Supplied information: Begin
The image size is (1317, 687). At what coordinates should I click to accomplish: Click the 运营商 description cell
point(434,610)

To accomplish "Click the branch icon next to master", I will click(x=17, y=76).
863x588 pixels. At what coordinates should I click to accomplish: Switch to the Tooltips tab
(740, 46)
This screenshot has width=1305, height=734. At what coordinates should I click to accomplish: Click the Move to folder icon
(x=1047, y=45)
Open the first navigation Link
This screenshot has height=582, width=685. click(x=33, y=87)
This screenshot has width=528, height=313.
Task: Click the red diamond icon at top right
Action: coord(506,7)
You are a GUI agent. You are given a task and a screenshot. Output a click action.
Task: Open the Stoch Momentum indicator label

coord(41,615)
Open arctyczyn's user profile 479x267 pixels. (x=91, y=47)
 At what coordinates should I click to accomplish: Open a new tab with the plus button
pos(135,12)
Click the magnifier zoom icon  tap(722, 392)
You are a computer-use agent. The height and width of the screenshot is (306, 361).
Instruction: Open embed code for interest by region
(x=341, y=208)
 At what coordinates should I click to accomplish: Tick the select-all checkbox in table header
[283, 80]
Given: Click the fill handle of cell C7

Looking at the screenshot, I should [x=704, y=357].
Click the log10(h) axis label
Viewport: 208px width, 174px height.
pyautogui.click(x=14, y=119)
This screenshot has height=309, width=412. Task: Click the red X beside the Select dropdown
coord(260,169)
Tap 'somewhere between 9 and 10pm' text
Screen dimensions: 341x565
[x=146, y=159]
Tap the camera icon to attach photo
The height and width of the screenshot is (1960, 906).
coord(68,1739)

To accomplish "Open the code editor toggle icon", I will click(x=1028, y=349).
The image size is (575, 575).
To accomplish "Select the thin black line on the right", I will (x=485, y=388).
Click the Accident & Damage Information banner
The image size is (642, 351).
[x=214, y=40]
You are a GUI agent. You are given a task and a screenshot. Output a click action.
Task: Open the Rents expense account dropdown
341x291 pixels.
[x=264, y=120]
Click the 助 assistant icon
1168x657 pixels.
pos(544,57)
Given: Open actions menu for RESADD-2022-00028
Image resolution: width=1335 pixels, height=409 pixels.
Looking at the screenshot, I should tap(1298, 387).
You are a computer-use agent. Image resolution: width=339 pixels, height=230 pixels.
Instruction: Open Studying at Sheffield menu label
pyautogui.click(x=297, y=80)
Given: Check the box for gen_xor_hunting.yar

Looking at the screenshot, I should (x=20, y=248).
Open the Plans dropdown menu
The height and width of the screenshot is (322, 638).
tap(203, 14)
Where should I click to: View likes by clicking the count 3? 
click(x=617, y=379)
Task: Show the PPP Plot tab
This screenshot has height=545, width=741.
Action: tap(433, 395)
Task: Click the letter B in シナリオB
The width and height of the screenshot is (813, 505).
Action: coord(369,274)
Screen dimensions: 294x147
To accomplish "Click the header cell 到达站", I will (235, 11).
Supplied information: End
• **Description of the task**
Copy every line of the listing, exact to the last character.

• **Result**
The image size is (1317, 687). At what coordinates should I click to accomplish: Click the 运营商 description cell
point(434,610)

To accomplish "Click the branch icon next to master", I will click(x=17, y=76).
863x588 pixels. At what coordinates should I click to accomplish: Switch to the Tooltips tab
(740, 46)
This screenshot has width=1305, height=734. At what coordinates should I click to accomplish: Click the Move to folder icon
(x=1047, y=45)
Open the first navigation Link
This screenshot has height=582, width=685. click(x=33, y=87)
This screenshot has width=528, height=313.
Task: Click the red diamond icon at top right
Action: coord(506,7)
You are a GUI agent. You are given a task and a screenshot. Output a click action.
Task: Open the Stoch Momentum indicator label

coord(41,615)
Open arctyczyn's user profile 479x267 pixels. (x=91, y=47)
 At what coordinates should I click to accomplish: Open a new tab with the plus button
pos(135,12)
Click the magnifier zoom icon  tap(722, 392)
You are a computer-use agent. The height and width of the screenshot is (306, 361).
Instruction: Open embed code for interest by region
(x=341, y=208)
 At what coordinates should I click to accomplish: Tick the select-all checkbox in table header
[283, 80]
Given: Click the fill handle of cell C7

Looking at the screenshot, I should [x=704, y=357].
Click the log10(h) axis label
Viewport: 208px width, 174px height.
pyautogui.click(x=14, y=119)
This screenshot has height=309, width=412. Task: Click the red X beside the Select dropdown
coord(260,169)
Tap 'somewhere between 9 and 10pm' text
Screen dimensions: 341x565
[x=146, y=159]
Tap the camera icon to attach photo
The height and width of the screenshot is (1960, 906).
coord(68,1739)

To accomplish "Open the code editor toggle icon", I will click(x=1028, y=349).
The image size is (575, 575).
To accomplish "Select the thin black line on the right", I will (x=485, y=388).
Click the Accident & Damage Information banner
The image size is (642, 351).
[x=214, y=40]
You are a GUI agent. You are given a task and a screenshot. Output a click action.
Task: Open the Rents expense account dropdown
341x291 pixels.
[x=264, y=120]
Click the 助 assistant icon
1168x657 pixels.
pos(544,57)
Given: Open actions menu for RESADD-2022-00028
Image resolution: width=1335 pixels, height=409 pixels.
Looking at the screenshot, I should tap(1298, 387).
You are a computer-use agent. Image resolution: width=339 pixels, height=230 pixels.
Instruction: Open Studying at Sheffield menu label
pyautogui.click(x=297, y=80)
Given: Check the box for gen_xor_hunting.yar

Looking at the screenshot, I should (x=20, y=248).
Open the Plans dropdown menu
The height and width of the screenshot is (322, 638).
tap(203, 14)
Where should I click to: View likes by clicking the count 3? 
click(x=617, y=379)
Task: Show the PPP Plot tab
This screenshot has height=545, width=741.
Action: tap(433, 395)
Task: Click the letter B in シナリオB
The width and height of the screenshot is (813, 505).
Action: coord(369,274)
Screen dimensions: 294x147
To accomplish "Click the header cell 到达站", I will (235, 11).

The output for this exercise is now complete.